Archive for 19 October 2016

Review of The Broken Cauldron

Smithers, Lorna. The Broken Cauldron. Norfolk, UK: Biddles Books, 2016.

Change the names, goes the old Latin tag from Horace, and it’s a story about us.

Smithers, a Lancashire awenydd, poet, blogger at Signposts in the Mist, and devotee of Gwyn ap Nudd, has mediated in her latest book a challenging prophetic vision of psychic and environmental shattering in the image of the Cauldron, that ancient and present manifestation of birth, wisdom and regeneration. Spiritual vessel, military-industrial grail, the Cauldron contains both dream and nightmare.

Through prose retellings of Celtic myth and legend, through poems that grapple with this world and that Other that has always deeply haunted us, Smithers links voices, times and places. She revisits the central Druidic myth: Gwion Bach’s transformational encounter with — and theft of — the Three Drops of Inspiration. Holding it up for careful scrutiny, she underscores its immense cost to species and planet. In one retelling she speaks in the voice of Ceridwen’s grotesque son Afagddu, “Utter Darkness”. It is for him that Ceridwen has set the Cauldron brewing in the first place, hoping for his transformation, posting the hapless Gwion to tend it. In a painfully apt contemporary twist, Gwion’s a negligent employee at a chemical plant, daydreaming through a reactor disaster, though acquitted in the subsequent court case.

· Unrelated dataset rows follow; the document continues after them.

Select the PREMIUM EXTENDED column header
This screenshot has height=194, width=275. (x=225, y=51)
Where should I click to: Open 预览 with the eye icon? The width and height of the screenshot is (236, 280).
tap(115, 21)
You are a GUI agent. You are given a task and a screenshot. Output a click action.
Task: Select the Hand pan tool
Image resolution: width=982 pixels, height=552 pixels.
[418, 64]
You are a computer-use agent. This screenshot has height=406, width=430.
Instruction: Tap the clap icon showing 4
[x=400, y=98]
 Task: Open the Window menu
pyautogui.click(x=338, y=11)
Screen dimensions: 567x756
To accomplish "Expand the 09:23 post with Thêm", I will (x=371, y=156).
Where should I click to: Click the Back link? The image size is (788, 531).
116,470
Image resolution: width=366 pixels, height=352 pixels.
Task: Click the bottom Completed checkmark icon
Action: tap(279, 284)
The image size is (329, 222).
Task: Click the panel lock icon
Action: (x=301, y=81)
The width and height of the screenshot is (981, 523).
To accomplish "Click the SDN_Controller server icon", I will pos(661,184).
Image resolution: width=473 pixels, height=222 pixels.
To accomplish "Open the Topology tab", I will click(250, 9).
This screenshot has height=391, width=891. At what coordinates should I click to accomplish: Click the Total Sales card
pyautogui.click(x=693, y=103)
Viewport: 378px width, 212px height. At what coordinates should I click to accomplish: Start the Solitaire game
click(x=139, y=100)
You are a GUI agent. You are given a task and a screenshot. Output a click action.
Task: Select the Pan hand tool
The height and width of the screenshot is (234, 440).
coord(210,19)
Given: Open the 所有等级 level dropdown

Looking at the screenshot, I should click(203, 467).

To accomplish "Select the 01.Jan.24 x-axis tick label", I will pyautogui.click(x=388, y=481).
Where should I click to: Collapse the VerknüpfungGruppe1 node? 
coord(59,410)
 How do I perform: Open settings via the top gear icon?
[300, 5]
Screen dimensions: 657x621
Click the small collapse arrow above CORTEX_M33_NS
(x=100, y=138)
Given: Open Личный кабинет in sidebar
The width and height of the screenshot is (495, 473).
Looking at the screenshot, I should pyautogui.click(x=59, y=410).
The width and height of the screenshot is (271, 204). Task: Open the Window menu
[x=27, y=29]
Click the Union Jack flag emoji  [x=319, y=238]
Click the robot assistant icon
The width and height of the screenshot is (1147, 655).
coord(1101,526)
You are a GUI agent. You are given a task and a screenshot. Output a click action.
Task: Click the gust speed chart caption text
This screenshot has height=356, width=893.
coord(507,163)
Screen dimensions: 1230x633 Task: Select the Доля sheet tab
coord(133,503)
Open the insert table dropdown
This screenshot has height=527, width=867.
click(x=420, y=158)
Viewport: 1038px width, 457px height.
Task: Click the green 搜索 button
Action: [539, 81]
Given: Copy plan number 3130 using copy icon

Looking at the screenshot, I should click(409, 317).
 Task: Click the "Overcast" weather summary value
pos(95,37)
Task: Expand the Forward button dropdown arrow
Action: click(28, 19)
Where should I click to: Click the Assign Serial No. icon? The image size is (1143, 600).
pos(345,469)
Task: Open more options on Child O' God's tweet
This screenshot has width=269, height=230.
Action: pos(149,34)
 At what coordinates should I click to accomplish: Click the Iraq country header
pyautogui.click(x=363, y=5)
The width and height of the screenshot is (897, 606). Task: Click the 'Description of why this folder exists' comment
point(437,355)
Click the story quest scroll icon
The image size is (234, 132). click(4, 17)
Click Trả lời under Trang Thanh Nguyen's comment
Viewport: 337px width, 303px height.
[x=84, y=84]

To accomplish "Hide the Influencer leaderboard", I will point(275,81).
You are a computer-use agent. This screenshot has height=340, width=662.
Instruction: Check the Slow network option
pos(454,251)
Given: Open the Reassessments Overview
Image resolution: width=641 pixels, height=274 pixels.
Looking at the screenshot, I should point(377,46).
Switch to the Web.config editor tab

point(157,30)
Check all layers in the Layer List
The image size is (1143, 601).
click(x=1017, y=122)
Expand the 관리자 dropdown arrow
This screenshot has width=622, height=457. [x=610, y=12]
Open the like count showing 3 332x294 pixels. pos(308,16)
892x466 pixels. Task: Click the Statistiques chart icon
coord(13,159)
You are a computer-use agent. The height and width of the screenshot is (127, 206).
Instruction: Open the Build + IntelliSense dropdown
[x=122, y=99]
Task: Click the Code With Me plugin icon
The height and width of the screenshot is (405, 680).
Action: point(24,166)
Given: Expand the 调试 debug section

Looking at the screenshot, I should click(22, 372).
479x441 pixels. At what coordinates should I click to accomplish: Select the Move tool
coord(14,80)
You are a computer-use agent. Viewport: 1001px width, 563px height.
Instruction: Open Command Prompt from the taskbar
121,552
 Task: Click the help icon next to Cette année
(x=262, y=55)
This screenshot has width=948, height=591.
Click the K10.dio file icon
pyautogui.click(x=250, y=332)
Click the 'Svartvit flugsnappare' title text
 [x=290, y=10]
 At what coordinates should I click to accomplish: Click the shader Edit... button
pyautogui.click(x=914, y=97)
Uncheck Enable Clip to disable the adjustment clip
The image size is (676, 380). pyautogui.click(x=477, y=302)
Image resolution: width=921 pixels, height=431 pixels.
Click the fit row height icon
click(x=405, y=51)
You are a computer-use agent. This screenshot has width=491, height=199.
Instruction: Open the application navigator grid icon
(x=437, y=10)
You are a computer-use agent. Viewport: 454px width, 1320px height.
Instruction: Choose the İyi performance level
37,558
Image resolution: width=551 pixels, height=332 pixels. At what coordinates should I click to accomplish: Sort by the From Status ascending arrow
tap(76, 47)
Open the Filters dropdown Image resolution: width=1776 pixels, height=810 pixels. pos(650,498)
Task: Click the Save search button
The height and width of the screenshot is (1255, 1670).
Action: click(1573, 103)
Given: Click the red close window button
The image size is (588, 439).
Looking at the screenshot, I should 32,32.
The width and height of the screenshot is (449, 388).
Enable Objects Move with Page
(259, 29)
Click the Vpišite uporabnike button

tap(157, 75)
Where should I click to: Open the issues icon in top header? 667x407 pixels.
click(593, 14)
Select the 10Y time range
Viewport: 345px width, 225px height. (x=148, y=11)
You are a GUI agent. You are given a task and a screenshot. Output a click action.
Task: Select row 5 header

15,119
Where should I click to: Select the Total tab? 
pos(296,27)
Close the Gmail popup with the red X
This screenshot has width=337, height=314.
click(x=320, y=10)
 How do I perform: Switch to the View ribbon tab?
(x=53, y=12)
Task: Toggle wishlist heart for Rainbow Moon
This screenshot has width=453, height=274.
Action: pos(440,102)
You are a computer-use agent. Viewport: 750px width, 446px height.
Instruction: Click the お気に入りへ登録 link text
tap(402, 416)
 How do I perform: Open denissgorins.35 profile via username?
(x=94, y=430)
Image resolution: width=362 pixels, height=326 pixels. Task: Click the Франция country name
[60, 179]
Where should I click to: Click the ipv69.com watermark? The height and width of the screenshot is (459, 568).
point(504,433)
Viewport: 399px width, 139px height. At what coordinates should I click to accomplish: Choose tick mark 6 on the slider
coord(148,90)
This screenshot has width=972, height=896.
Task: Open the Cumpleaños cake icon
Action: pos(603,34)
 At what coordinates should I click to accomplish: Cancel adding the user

But Afagddu’s gifted with his own preternatural wisdom, knowing Ceridwen still apologizes for him, even as she dreams of him “suave, clean-shaven, the head of the company in a priceless suit with ironed-in creases” (pg. 74). How we persist in our stubborn lusts and blind dreams.

The five subtitled sections of the book capture something of its span: “The Broken Cauldron and the Flashing Sword”, “Ridiculous”, “Drowned Lands”, “Operation Cauldron” and “Uranium”.

What will we do, we whose minds are “shrunken and empty of gods”? Smithers’ patron deity accuses us all in the person of Arthur, whose profaning raids on the Otherworld have gained humanity a magical treasure, true, but loosed a devastating tide of death. In a triad of admonition to human raiders on Annwn, the Otherworld, Gwyn ap Nudd declares: “Lleog, lay down your sword. Taliesin, cast your mind from praise poems. Arthur, be true to your bear-skin past, hear your bones and the star of the north” (pg. 10).

Listen to our bones, heed the stars: a quest each of us may still accept or decline.

For it is the Otherworld that restrains the increasingly violent rebalancing we have brought on ourselves. And it is there we find “a cauldron that is whole and filled with stars, the infinite reflection of the womb of Old Mother Universe” (pg. 7).

As a solitary, Smithers turns here from a mythos that has long troubled her. She declares her preference for Afagddu, refusing “complicity in the mysteries of Taliesin” whose limitless hunger to despoil and pillage and consume “can only lead to the world’s end” (pg. 8).

It lies in grappling with the double edged-ness of the “flashing swords” of the raiders on Annwn, I would add, that we may at last learn wisdom. Can we learn to gauge and compensate for both gain and cost? Whether we do or no, the Otherworld will assert its balance. A unique book.